■ INSTRUCTIONS FOR THE TASK:
Only lines holding the word "will" are wanted from the records; copy all of them.

■ Stored data:
◇ ◇ ◇ ◇ ◇

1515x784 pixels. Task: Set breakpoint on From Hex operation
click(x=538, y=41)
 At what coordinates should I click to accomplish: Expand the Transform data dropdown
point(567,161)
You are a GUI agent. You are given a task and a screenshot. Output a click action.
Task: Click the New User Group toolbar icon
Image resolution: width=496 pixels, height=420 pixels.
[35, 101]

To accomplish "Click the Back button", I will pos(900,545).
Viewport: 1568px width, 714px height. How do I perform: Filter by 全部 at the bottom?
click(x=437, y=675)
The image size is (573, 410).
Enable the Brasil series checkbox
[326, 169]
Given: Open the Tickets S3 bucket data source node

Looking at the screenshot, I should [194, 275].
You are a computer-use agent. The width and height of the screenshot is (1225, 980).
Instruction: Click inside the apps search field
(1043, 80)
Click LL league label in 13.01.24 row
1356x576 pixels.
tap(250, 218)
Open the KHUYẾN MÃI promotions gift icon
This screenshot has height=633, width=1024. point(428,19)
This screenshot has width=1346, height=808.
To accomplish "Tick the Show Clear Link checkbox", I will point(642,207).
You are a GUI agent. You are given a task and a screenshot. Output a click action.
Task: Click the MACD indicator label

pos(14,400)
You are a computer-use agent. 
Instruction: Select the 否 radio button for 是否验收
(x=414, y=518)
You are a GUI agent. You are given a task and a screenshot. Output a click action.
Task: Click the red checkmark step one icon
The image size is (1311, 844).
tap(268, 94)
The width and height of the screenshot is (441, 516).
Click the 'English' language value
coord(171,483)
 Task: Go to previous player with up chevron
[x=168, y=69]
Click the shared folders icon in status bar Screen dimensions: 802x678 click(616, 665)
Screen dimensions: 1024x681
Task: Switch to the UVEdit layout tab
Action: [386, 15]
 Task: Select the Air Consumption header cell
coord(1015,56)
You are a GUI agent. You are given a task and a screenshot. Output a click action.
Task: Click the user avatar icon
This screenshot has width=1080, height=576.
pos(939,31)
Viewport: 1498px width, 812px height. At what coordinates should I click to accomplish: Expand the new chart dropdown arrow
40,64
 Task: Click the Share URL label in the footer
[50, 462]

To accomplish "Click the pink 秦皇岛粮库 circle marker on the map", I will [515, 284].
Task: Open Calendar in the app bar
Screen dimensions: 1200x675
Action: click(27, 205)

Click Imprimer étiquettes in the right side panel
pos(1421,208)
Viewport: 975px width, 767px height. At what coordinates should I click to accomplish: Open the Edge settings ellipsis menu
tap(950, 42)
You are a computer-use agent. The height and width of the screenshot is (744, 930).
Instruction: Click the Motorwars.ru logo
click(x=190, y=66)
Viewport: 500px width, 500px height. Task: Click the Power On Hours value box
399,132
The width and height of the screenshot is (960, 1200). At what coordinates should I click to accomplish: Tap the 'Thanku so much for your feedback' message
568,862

◇ ◇ ◇ ◇ ◇

■ THE ANSWER:
To accomplish "Click the Back button", I will pos(900,545).
To accomplish "Tick the Show Clear Link checkbox", I will point(642,207).
To accomplish "Click the pink 秦皇岛粮库 circle marker on the map", I will [515, 284].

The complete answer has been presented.